THE PROBLEM ▸
Reproduce the material verbatim, from its first line up to and including the line with "Image resolution: width=840".

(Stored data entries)
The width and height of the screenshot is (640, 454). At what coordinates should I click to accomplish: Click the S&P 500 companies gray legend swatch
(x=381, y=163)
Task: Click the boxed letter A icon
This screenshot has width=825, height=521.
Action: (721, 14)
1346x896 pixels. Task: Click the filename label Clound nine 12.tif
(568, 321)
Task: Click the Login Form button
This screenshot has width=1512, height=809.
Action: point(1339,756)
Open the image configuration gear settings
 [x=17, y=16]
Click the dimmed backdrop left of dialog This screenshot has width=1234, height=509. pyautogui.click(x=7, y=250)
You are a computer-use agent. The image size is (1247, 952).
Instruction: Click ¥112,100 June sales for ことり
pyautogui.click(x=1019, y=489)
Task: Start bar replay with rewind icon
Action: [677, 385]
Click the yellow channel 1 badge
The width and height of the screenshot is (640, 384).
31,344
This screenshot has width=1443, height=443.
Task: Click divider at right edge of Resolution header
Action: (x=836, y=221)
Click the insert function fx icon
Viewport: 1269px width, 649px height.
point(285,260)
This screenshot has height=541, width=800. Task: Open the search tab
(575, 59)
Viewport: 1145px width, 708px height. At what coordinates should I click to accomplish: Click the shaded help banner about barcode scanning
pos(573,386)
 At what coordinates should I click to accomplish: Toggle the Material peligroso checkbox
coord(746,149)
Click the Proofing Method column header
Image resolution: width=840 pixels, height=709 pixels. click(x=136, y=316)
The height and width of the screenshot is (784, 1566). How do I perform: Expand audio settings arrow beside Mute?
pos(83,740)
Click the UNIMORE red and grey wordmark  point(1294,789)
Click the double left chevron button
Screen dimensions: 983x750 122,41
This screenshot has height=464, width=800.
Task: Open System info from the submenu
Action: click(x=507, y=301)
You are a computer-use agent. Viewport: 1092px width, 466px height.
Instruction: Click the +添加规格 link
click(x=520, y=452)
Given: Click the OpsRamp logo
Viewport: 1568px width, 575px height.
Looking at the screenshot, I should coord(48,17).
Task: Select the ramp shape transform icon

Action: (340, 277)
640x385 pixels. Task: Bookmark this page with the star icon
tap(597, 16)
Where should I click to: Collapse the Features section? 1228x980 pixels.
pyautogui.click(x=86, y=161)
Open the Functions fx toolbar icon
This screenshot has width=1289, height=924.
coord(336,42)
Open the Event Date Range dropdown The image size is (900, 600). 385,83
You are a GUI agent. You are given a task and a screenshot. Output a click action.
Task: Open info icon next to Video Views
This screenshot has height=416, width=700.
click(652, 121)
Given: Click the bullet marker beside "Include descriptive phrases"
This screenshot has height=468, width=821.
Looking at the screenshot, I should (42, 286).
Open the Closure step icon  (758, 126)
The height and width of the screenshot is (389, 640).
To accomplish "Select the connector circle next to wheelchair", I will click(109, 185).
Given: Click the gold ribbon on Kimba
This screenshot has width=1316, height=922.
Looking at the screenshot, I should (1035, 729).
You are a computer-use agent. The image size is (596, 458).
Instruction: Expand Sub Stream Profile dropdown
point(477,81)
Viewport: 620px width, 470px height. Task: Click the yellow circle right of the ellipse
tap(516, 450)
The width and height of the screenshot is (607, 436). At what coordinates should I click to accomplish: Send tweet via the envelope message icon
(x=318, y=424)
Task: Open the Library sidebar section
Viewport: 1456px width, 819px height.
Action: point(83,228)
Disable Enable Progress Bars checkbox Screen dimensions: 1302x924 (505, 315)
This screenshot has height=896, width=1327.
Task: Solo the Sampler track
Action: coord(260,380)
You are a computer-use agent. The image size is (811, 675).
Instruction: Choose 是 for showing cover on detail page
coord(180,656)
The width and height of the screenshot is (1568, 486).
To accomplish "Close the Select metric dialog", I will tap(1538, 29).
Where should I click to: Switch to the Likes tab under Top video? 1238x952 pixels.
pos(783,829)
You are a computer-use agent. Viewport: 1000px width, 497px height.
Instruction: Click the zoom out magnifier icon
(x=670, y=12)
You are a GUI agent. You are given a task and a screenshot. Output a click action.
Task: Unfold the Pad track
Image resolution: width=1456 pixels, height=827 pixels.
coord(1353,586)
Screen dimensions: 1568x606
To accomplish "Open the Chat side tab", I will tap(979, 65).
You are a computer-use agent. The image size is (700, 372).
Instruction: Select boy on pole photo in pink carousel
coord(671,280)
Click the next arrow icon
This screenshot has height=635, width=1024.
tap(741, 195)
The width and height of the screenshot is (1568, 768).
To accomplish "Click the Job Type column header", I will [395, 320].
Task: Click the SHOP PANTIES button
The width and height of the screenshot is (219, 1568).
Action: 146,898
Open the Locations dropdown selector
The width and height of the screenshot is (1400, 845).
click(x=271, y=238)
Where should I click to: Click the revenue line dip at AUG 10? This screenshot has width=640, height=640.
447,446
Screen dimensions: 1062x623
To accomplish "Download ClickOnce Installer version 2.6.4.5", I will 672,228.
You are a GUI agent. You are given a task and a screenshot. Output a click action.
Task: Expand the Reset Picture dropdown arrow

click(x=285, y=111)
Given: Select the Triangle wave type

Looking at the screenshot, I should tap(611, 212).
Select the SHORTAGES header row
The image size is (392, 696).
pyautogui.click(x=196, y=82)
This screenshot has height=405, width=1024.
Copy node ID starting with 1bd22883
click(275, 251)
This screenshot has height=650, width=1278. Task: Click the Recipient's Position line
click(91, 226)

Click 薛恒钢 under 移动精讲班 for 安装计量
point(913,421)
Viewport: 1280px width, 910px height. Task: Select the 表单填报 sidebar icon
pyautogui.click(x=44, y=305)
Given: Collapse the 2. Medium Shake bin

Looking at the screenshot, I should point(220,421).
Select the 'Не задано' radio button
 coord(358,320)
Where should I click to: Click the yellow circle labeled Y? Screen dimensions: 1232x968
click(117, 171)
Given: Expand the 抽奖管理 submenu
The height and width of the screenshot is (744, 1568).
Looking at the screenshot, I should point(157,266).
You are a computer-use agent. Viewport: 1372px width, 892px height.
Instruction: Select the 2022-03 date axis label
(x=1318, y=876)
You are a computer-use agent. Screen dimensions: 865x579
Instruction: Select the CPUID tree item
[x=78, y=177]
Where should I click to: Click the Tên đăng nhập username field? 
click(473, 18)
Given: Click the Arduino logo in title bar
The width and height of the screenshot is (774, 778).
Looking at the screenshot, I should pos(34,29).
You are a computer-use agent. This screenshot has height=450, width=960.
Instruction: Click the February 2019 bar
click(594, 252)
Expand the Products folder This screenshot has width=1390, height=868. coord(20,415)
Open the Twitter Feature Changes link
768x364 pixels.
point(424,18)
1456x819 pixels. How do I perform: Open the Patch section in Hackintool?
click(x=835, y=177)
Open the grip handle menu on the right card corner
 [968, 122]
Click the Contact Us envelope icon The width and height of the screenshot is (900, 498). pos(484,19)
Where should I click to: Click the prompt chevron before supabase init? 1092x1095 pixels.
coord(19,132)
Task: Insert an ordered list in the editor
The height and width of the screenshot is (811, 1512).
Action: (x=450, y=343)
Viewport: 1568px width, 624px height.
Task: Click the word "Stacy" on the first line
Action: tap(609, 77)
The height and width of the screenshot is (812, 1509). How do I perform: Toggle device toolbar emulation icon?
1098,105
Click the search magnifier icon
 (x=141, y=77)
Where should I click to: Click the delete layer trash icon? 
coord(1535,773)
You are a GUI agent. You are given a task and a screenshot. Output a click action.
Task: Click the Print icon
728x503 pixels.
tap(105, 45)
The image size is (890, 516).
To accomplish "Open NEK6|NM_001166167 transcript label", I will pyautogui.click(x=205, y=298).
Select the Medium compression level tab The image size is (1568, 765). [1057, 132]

SOLUTION TO THIS PROBLEM ▸
The width and height of the screenshot is (640, 454). At what coordinates should I click to accomplish: Click the S&P 500 companies gray legend swatch
(x=381, y=163)
Task: Click the boxed letter A icon
This screenshot has width=825, height=521.
Action: (721, 14)
1346x896 pixels. Task: Click the filename label Clound nine 12.tif
(568, 321)
Task: Click the Login Form button
This screenshot has width=1512, height=809.
Action: point(1339,756)
Open the image configuration gear settings
 [x=17, y=16]
Click the dimmed backdrop left of dialog This screenshot has width=1234, height=509. pyautogui.click(x=7, y=250)
You are a computer-use agent. The image size is (1247, 952).
Instruction: Click ¥112,100 June sales for ことり
pyautogui.click(x=1019, y=489)
Task: Start bar replay with rewind icon
Action: [677, 385]
Click the yellow channel 1 badge
The width and height of the screenshot is (640, 384).
31,344
This screenshot has width=1443, height=443.
Task: Click divider at right edge of Resolution header
Action: (x=836, y=221)
Click the insert function fx icon
Viewport: 1269px width, 649px height.
point(285,260)
This screenshot has height=541, width=800. Task: Open the search tab
(575, 59)
Viewport: 1145px width, 708px height. At what coordinates should I click to accomplish: Click the shaded help banner about barcode scanning
pos(573,386)
 At what coordinates should I click to accomplish: Toggle the Material peligroso checkbox
coord(746,149)
Click the Proofing Method column header
Image resolution: width=840 pixels, height=709 pixels. click(x=136, y=316)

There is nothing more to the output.